Example 4 A dibenzopentacene thin film was formed in a thickness of 2000 angstrom by a vacuum deposition method on a part of a quartz glass substrate on which a gold thin film (500 angstrom thickness) was partially formed in advance at intervals of 2000 μm. The dibenzopentacene thin film was brought into contact with iodine vapor to dope the dibenzopentacene thin film with iodine. Then, a wire of rubidium metal (diameter 100 μm was formed on the dibenzopentacene formed on the quartz substrate without the gold thin film.
m) was placed and heated under reduced pressure (10 ⁻⁵ Torr) to 50 ° C. to diffuse rubidium into the dibenzopentacene thin film. A bipolar transistor was constructed using the lower two electrodes and the rubidium metal block as electrodes. The voltage-current curve between the rubidium metal (base) and the other lower electrode (emitter) was measured under the condition that the potential of one of the lower electrodes (collector) was constant.

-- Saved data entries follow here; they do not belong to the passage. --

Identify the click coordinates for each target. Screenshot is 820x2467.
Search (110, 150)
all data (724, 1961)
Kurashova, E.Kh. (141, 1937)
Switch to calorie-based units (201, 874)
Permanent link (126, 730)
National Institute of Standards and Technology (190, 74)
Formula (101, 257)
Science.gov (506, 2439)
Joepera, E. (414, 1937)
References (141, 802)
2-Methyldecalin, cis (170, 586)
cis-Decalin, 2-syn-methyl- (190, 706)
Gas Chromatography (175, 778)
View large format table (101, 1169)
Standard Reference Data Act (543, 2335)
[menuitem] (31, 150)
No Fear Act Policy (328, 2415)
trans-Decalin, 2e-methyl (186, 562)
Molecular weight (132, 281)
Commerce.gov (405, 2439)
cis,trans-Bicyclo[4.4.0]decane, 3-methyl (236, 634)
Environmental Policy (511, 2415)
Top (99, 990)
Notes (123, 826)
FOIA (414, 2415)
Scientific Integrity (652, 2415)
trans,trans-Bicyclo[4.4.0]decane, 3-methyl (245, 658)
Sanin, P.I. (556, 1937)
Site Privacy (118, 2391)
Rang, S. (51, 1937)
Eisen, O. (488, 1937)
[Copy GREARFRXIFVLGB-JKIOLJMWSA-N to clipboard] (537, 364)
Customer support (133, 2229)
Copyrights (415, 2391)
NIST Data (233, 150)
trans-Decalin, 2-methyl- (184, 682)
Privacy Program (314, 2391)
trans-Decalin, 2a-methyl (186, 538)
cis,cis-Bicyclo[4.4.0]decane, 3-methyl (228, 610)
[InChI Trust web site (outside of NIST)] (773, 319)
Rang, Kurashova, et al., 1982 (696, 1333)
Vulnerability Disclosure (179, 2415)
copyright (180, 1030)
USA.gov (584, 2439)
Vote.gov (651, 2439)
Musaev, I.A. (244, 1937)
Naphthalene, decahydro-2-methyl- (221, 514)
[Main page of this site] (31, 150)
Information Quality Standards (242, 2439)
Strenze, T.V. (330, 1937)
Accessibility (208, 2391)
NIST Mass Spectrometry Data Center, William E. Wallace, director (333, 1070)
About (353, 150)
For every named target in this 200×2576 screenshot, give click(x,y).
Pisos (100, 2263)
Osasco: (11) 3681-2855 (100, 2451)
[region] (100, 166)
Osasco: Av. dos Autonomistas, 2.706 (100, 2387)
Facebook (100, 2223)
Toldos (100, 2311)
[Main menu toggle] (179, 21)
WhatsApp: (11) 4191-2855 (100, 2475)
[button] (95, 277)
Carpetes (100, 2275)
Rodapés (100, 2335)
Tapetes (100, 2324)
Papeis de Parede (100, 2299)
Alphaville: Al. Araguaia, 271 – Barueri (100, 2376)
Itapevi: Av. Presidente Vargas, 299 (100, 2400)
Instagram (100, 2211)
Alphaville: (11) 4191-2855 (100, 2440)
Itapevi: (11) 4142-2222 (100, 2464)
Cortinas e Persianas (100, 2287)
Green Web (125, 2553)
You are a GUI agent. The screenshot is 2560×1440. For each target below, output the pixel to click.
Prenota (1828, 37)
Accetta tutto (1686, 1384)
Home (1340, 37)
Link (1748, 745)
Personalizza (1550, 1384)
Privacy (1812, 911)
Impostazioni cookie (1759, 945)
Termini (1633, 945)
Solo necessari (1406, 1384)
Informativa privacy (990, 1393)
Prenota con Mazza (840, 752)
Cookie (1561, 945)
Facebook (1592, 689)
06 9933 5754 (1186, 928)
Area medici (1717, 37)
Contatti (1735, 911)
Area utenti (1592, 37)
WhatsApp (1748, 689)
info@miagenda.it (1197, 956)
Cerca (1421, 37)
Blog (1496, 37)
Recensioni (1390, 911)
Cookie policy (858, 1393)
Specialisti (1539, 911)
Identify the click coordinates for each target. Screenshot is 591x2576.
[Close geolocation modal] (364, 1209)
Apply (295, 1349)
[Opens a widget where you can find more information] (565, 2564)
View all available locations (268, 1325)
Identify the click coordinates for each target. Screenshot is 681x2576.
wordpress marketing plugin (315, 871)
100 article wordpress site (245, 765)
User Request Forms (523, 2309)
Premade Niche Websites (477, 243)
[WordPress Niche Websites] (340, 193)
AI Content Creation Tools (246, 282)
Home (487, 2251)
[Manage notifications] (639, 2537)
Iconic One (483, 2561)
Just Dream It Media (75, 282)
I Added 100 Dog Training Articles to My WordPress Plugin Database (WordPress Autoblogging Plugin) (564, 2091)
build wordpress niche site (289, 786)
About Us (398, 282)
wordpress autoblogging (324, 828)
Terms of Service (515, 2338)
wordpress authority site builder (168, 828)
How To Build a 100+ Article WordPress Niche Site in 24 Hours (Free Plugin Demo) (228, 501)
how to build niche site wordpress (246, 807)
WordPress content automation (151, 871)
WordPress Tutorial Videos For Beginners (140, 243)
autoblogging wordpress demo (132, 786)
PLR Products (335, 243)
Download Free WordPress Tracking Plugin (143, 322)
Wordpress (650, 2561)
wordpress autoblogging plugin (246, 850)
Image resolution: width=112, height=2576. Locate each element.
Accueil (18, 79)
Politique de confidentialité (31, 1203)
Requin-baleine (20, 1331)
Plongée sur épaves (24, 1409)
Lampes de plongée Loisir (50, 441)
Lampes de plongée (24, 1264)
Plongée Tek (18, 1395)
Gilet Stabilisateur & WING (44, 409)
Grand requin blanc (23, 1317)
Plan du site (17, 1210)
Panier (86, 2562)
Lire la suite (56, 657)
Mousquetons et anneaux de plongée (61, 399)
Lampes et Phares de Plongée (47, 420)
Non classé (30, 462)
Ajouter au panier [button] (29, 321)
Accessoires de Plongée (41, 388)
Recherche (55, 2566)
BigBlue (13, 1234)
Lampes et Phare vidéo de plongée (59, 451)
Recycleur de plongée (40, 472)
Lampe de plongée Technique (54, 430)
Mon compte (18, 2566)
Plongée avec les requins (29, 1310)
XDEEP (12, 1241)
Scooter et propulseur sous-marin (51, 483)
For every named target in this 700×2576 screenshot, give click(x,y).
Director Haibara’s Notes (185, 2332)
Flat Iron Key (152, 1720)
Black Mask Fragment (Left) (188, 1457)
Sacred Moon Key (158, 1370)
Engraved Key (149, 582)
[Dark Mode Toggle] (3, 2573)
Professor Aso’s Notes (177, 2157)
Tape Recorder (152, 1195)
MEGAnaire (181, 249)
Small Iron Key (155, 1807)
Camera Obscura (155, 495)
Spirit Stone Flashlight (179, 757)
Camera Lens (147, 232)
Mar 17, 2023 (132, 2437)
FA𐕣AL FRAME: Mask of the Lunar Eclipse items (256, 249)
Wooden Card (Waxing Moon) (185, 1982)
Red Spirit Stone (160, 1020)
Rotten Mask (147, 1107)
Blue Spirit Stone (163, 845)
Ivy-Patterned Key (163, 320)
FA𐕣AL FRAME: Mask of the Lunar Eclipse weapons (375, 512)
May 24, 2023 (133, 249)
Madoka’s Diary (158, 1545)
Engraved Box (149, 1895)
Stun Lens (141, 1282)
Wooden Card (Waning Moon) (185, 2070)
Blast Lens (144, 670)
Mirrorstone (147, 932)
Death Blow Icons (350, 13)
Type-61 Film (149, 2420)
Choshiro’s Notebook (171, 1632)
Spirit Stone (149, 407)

As a result, it was found that the current value of the current-voltage curve sharply increased with increasing voltage. Also,
A change in collector potential (0 V to −10 V) increased the current between the emitter and the base.

[0017]

EFFECTS OF THE INVENTION The transistor of the present invention is easy to manufacture and has an excellent amplifying function unlike ordinary semiconductor elements made of inorganic materials and organic materials. In the manufacture of the transistor, the substrate temperature is usually room temperature, so that diodes can be formed on various substrates. Further, it is industrially useful because it has excellent surface properties and smoothness as a film quality.

Claims (1)

[Claims] 1. An organic thin film transistor characterized by using a condensed polycyclic aromatic compound thin film having a number of condensed condensed benzene rings of 4 or more and 13 or less.